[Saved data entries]
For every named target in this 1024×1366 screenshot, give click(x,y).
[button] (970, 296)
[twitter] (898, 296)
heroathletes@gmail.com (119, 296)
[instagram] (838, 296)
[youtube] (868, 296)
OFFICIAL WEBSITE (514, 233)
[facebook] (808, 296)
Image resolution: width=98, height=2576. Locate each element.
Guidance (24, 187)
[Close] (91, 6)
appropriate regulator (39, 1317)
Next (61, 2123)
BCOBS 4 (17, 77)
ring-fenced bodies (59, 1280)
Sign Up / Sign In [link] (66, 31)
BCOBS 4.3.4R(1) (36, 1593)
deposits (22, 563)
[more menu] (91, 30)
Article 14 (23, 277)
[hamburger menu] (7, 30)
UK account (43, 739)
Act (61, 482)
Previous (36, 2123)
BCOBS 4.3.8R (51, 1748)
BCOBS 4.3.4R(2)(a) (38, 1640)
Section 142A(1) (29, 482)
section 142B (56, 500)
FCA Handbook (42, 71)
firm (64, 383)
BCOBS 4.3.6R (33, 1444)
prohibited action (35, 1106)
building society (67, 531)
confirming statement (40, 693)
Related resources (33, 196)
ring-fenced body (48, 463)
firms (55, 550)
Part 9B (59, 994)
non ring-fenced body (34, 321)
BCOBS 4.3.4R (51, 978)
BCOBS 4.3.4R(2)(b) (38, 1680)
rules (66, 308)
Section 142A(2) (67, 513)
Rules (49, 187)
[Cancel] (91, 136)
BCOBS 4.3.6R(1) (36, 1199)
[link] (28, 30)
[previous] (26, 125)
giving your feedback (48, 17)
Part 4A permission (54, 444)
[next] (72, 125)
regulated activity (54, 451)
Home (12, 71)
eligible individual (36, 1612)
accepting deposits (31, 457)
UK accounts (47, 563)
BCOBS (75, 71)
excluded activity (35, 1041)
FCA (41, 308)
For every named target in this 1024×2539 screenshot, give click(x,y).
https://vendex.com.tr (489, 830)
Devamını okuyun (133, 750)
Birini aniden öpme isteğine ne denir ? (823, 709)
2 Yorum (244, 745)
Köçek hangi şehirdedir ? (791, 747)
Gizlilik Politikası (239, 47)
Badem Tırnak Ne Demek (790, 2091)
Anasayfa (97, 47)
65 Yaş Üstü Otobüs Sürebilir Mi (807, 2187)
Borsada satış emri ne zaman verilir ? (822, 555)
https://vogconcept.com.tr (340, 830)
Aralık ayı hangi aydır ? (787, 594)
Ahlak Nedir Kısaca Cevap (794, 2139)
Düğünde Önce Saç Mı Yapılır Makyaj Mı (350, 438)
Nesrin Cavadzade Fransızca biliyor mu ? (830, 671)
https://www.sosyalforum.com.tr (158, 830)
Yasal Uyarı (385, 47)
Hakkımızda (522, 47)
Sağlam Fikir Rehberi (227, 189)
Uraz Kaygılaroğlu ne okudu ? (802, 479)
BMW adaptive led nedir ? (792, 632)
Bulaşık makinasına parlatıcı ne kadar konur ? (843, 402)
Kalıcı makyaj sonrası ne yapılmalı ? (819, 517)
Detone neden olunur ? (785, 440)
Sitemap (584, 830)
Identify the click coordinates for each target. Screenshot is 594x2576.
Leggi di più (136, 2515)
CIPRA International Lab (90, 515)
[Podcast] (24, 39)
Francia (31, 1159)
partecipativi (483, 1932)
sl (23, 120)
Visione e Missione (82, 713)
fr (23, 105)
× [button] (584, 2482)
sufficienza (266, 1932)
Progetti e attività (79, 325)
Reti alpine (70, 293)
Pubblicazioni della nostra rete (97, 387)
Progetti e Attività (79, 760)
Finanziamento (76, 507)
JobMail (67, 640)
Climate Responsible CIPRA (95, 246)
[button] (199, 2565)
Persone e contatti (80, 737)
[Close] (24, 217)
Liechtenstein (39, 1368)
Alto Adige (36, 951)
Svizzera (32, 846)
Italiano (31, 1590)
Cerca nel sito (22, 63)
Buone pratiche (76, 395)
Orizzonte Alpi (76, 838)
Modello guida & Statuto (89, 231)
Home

● Exercise directions
Among the entries above, copy exactly only the lines starting with the one containing "Aralık ayı hangi aydır ? (787, 594)" and going through the one containing "fr (23, 105)", both ends included.

● Expected answer
Aralık ayı hangi aydır ? (787, 594)
Ahlak Nedir Kısaca Cevap (794, 2139)
Düğünde Önce Saç Mı Yapılır Makyaj Mı (350, 438)
Nesrin Cavadzade Fransızca biliyor mu ? (830, 671)
https://www.sosyalforum.com.tr (158, 830)
Yasal Uyarı (385, 47)
Hakkımızda (522, 47)
Sağlam Fikir Rehberi (227, 189)
Uraz Kaygılaroğlu ne okudu ? (802, 479)
BMW adaptive led nedir ? (792, 632)
Bulaşık makinasına parlatıcı ne kadar konur ? (843, 402)
Kalıcı makyaj sonrası ne yapılmalı ? (819, 517)
Detone neden olunur ? (785, 440)
Sitemap (584, 830)
Identify the click coordinates for each target. Screenshot is 594x2576.
Leggi di più (136, 2515)
CIPRA International Lab (90, 515)
[Podcast] (24, 39)
Francia (31, 1159)
partecipativi (483, 1932)
sl (23, 120)
Visione e Missione (82, 713)
fr (23, 105)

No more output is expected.